Land grabbing in Cambodia
Every day one or two people walk through the door of Khut Nary’s office in the north-west region of Cambodia, looking for legal advice.
“Some of them want a divorce,” he says laughing, “so we tell them where they can get help. But mostly their problem is land ownership and they know that is a human rights problem and that is why they come to us.”
Nary and three colleagues are in the Battambang Office of the High Commissioner for Human Rights (OHCHR). In a country where most people grow what they eat and sell their small surplus in order to be able to buy the other necessities of life, the right to work a plot of land is fundamental. However, due to the history of conflict, approximately 90 per cent of the Cambodian population does not hold title deeds to the land they live and work on.
“Collective ownership of land during the Khmer Rouge and communist eras was replaced by the land law of 2001,” explains Nary. “This law is helpful to the poor as it recognizes that most people are owners even though they don’t have official papers to prove it.”
Problems, and human rights violations, arise when the law is not put into practice. An hour from Battambang, land disputes have driven out most of the families of Koy Veng village. The few that remain are frightened and confused by the complex legal net into which they have been drawn. Their story is being repeated in land grabbing disputes around the country, says Nary.
“They came here in the late 90’s and were given land which they cleared and planted with rice and built their houses on,” he explains.
Then, beginning in 2007, a number of former senior military officers declared that the land belonged to them and that the villagers must leave. Bulldozers and tractors were used to destroy rice plants and fill in the community waterhole. Feeling intimidated and frightened, families began to leave, taking up the offer of poorer quality forested land some distance away. Of the 213 families affected, only 50 remain, mostly because they have nowhere else to go. Now the courts are being used to heighten the pressure on them.
Kim Heng, who is 72 years old, is charged along with two others with attempted killing. Theft, fraud and infringement of private property charges have been made against others. In all, 34 villagers are charged with criminal acts linked to the land dispute.
“When the court summonses arrive they get very frightened,” says Nary.
Heng and the two others were summoned to appear before the court for questioning on the attempted killing charge. The case was postponed to give them time to find a lawyer through local non-governmental organizations. Others are already appealing prosecutions on charges of rice theft for which they were fined the equivalent of US$10,000, a sum of money they could not possibly raise.

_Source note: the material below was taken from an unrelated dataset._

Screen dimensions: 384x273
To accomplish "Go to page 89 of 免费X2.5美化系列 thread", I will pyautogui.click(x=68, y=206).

“The court always takes the side of the powerful people who use the court to divide us,” says Heng, “[and] the military see the people as the enemy.”
A year ago the people of Koy Veng spent ten days walking to the capital, Phnom Penh, to complain to authorities. They were told their complaints would be addressed. But nothing, says the community, has changed.
Asked if they were willing to have their story featured on the OHCHR website, the men who had gathered around the large table to explain their situation agreed enthusiastically.
“Please go ahead and share our suffering on the internet,” said Heng.
The UN Human Rights office in Cambodia provides information to people about their rights under the land law. While staff cannot represent people in court, they do follow-up with judges and prosecutors and their cases are also documented in reports that are submitted to the Human Rights Council in Geneva.
The head of the office, Christophe Peschoux, says his job is to raise the issues with senior officials and to encourage and enable professionals in the legal system, judges and lawyers, to properly implement the land law.
“We work through dialogue and cooperation” says Peschoux. “Through cooperation we develop a working relationship with government based on trust aimed at supporting Government efforts to look for and implement solutions.”
As well as monitoring the implementation of laws, such as the land law of 2001, the UN Human Rights Office in Cambodia also helps to strengthen the many institutions that are necessary for the protection of human rights including government ministries and the police. Expert staff also help to make new laws conform to international standards. Human rights advocates are supported by the Office and the government is assisted in meeting its reporting requirements under international conventions.